To: rich4eagle who wrote (1537)12/17/2001 2:58:25 AM
From: Mephisto  Respond to of 15516
 
Bin Laden trail goes cold : Al-Qaida routed, but battle fails to unearth terror
leader

John Hooper in Tora Bora and David Teather in New York

Monday December 17, 2001
The Guardian

America's campaign to kill or capture Osama bin Laden and
exterminate his organisation was in disarray last night after
Afghan warlords battling al-Qaida in the mountains of eastern
Afghanistan announced that they were calling off the hunt, while
Washington admitted the Saudi-born terrorist could have
escaped to Pakistan.

Senior Afghan fighters leading the campaign to force al-Qaida
guerrillas out of their caves to an icy death in the snow-filled
White Mountains claimed yesterday that the task had been
completed. "This is the last day of al-Qaida in Afghanistan,"
declared Mohammed Zeman, one of the three commanders in
Tora Bora. "We did the job that it was our duty to do: we cleared
the land of al-Qaida."

His fellow commander, Hasrat Ali, claimed: "There is no cave
that is not under the control of our mojahedin." He described
how a last, six-man pocket of resistance had been flushed out,
with five of Bin Laden's diehards perishing and a sixth being
captured.

The detainee was among 25 guerrillas, the warlord said, who
were in their hands. They put al-Qaida's overall death toll in
yesterday's fighting at around 200.

The note of euphoria sounded by the Afghan commanders was
singularly lacking in Washington, however, where the apparent
military victory over al-Qaida instantly prompted doubts about
the ability of the US to capture its public enemy number one.
Asked yesterday whether Bin Laden could have fled to Pakistan,
Condoleezza Rice, the US national security adviser, replied:
"Anything is possible."

Pentagon officials also made an embarrassing retreat from
earlier claims that the US had pinpointed Bin Laden to the Tora
Bora mountains by intercepting his radio calls.
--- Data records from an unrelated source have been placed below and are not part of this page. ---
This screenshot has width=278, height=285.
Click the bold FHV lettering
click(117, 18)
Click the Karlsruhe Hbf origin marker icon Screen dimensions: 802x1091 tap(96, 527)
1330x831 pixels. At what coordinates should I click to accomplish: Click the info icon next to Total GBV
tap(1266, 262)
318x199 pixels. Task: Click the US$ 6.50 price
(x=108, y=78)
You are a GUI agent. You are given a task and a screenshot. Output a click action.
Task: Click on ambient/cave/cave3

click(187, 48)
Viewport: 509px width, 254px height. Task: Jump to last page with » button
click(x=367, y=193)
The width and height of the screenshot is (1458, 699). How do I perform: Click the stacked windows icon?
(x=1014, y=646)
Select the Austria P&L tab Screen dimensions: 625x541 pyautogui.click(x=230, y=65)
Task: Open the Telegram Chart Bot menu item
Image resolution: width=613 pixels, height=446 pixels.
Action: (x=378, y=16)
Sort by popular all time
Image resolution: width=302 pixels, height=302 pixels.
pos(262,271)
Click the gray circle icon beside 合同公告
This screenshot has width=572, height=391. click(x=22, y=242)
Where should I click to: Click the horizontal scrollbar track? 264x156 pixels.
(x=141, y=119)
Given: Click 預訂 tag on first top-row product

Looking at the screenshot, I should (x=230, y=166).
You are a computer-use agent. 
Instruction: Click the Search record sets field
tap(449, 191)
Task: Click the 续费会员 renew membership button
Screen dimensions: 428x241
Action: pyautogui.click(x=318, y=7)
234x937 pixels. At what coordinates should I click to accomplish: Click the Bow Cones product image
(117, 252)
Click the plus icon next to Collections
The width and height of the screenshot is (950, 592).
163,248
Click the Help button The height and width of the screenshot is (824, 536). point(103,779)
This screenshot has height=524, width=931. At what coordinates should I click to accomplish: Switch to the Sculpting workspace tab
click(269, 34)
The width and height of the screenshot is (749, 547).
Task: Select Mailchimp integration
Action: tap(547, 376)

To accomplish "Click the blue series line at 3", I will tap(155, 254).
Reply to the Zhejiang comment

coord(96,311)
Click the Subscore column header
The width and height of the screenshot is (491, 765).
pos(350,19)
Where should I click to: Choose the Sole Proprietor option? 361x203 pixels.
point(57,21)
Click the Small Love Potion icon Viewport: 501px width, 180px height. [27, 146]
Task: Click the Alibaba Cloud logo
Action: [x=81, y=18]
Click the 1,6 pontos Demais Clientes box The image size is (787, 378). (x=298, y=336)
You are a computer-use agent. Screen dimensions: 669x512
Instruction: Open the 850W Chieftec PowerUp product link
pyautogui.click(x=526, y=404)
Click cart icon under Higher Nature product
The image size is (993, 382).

Yesterday US officials said they were trying to establish whether
the calls could have been made from outside Afghanistan.

Donald Rumsfeld, the US defence secretary who spent the day
with US troops at the Bagram airbase outside Kabul, said up to
2,000 al-Qaida fighters were on the run, "trying to get away into
the hills and other places". Both Afghan fighters and US special
forces were in pursuit, he said.

The US secretary of state, Colin Powell, added to the sense of
confusion surrounding the main war aim of the US campaign
against terrorism, saying simply: "We don't know where [Bin
Laden] is. We have no reason to believe he has been either
killed or captured."

Mr Powell added: "Our best guess is that Osama bin Laden is
still in Afghanistan but I can't ignore the possibility that he might
have gotten out."

The apparent rout of al-Qaida, and the elusiveness of its leader,
presents US president George Bush with a difficult choice
between deploying US forces on the ground in numbers hitherto
unseen - with the consequent risks of body bags - and
accepting that for the moment Bin Laden has eluded their grasp.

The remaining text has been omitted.